## What you will do
The answer should be the exact lines from the line containing "Task: Click the calendar" through the last line of the material below, with no pictures.

____

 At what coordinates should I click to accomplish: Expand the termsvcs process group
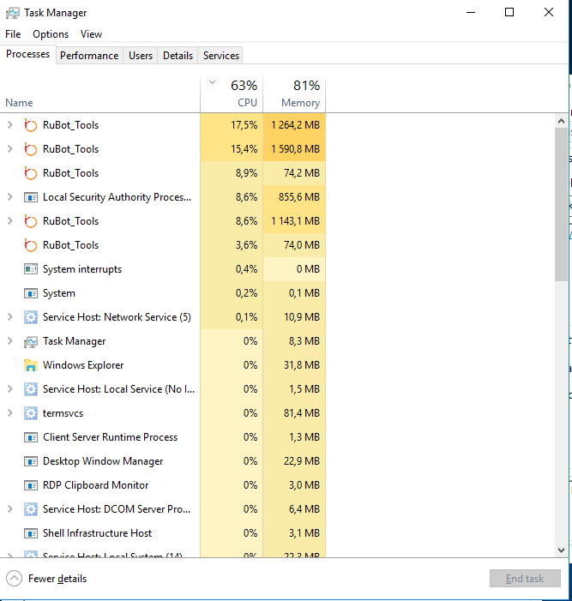10,413
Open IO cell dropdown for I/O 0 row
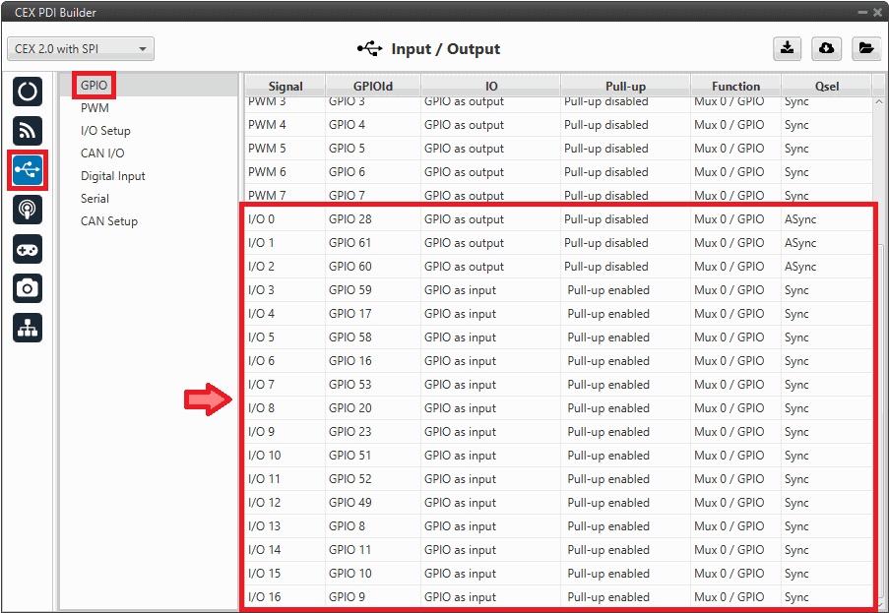889x613 pixels. (x=489, y=219)
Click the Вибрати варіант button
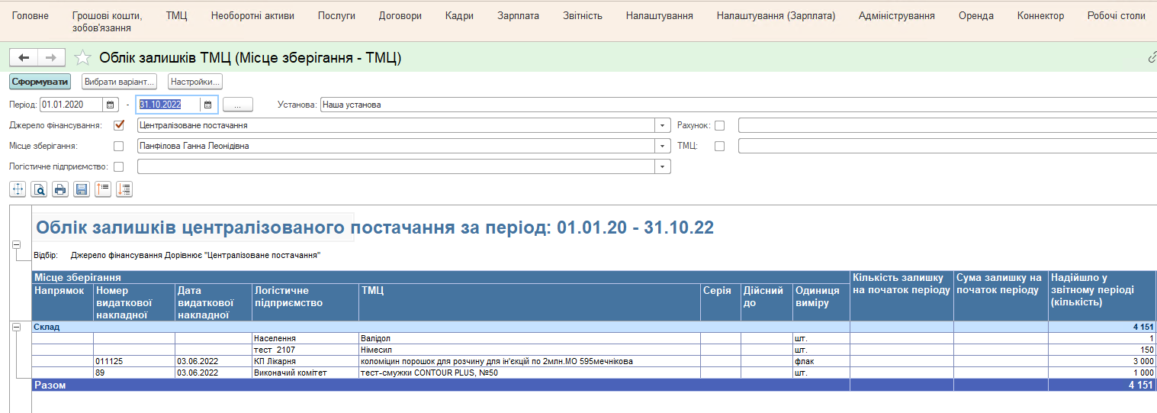Image resolution: width=1157 pixels, height=413 pixels. coord(119,82)
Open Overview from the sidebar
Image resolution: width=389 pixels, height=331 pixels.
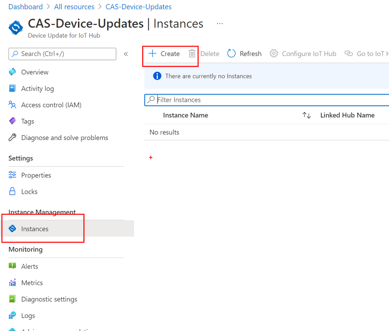[35, 72]
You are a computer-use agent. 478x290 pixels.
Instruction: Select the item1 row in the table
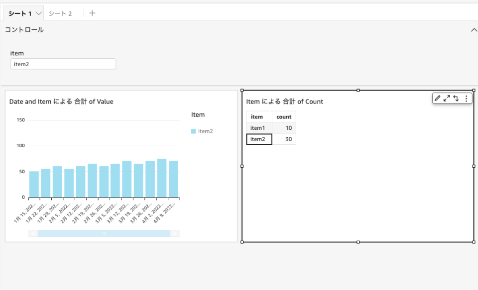pyautogui.click(x=259, y=128)
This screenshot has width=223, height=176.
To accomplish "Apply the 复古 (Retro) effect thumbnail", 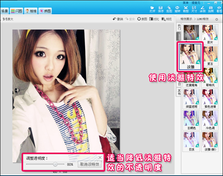I will (x=210, y=54).
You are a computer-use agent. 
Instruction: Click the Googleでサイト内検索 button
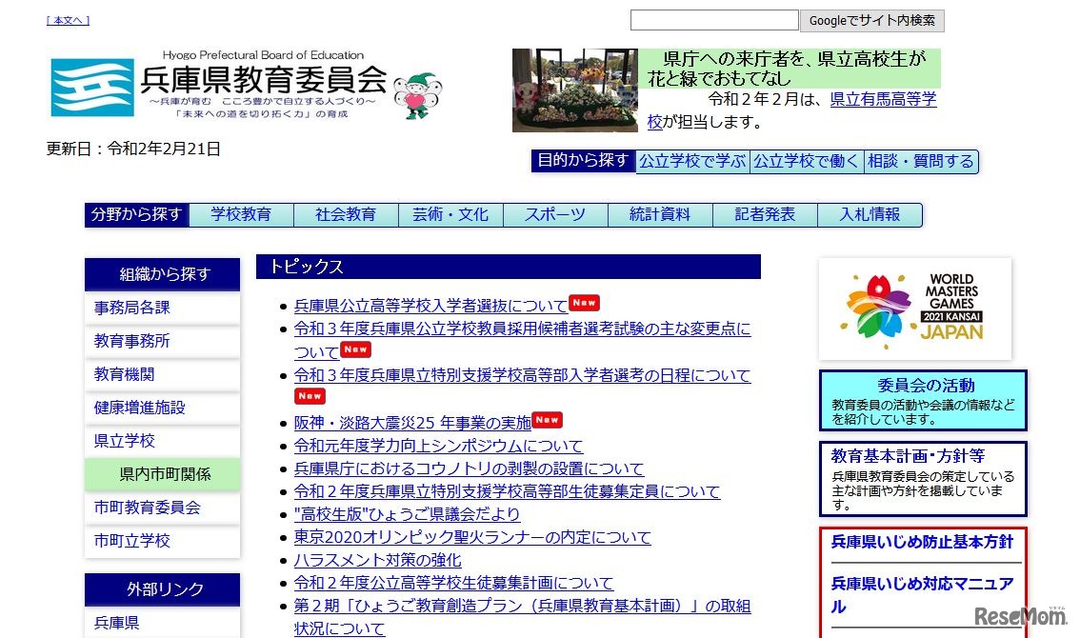871,19
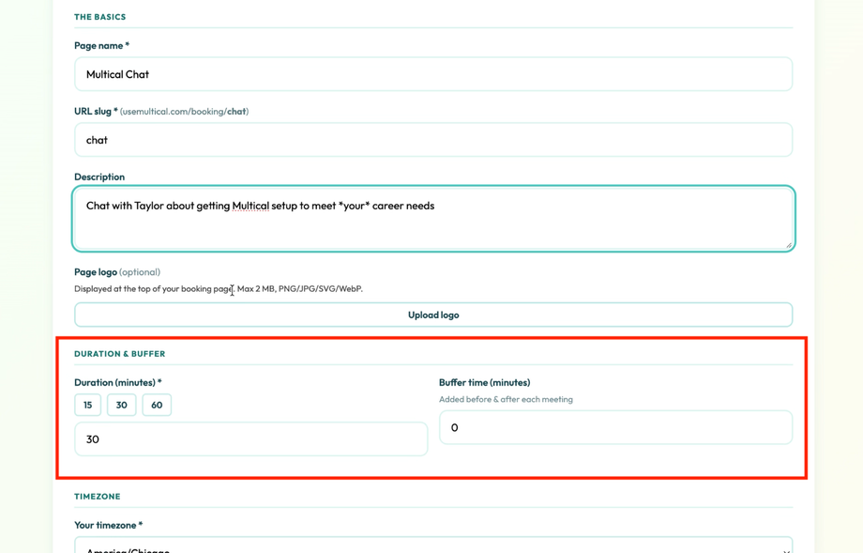
Task: Click inside the Description textarea
Action: 433,216
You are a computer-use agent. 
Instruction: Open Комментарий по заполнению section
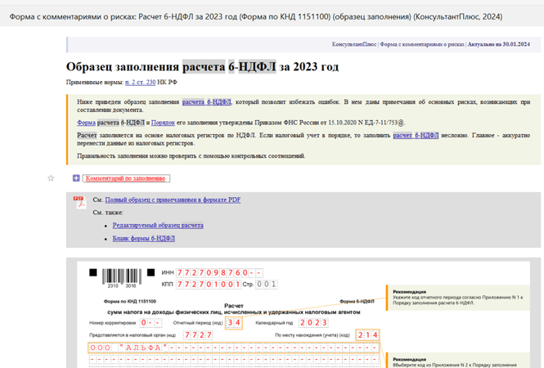126,177
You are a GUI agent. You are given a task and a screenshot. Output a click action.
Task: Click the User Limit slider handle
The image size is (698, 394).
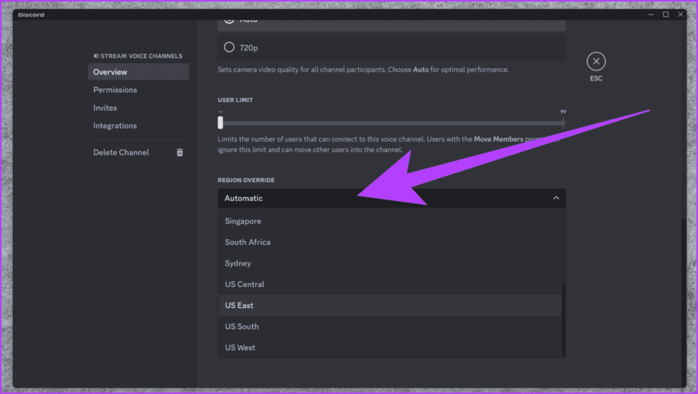[219, 123]
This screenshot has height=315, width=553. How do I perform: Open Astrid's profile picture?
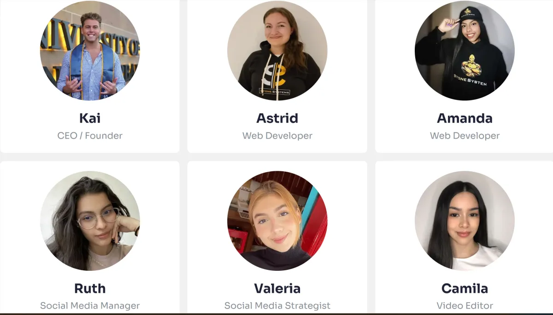[277, 51]
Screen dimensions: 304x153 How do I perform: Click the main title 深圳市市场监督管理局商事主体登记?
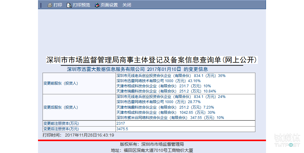[152, 60]
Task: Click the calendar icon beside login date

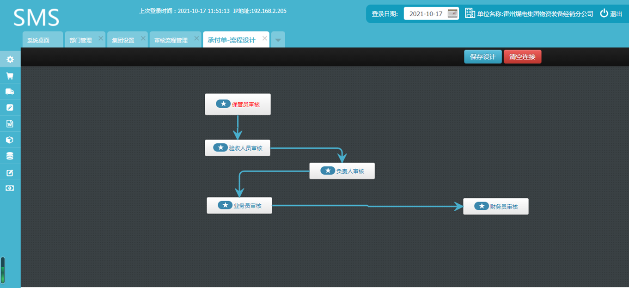Action: (452, 13)
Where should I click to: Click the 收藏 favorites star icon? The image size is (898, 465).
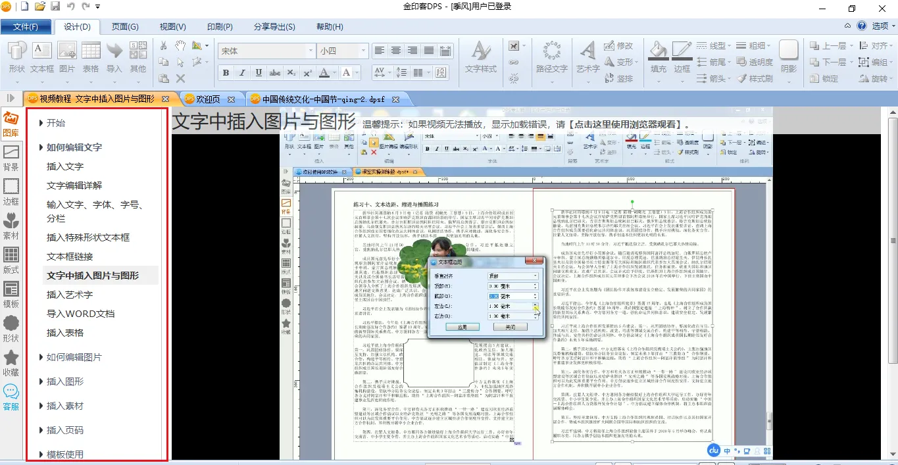11,362
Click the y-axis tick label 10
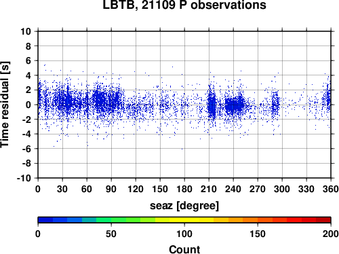This screenshot has width=339, height=254. 26,31
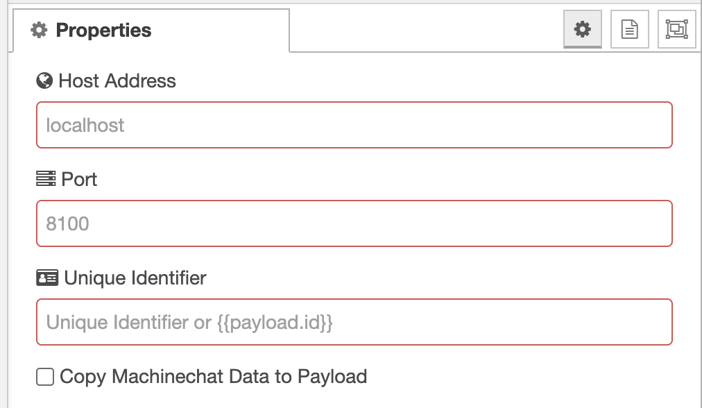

____

## Expected answer
Task: Click the calendar icon beside login date

Action: (452, 13)
Where should I click to: Click the 收藏 favorites star icon? The image size is (898, 465).
11,362
Click the y-axis tick label 10
This screenshot has width=339, height=254. 26,31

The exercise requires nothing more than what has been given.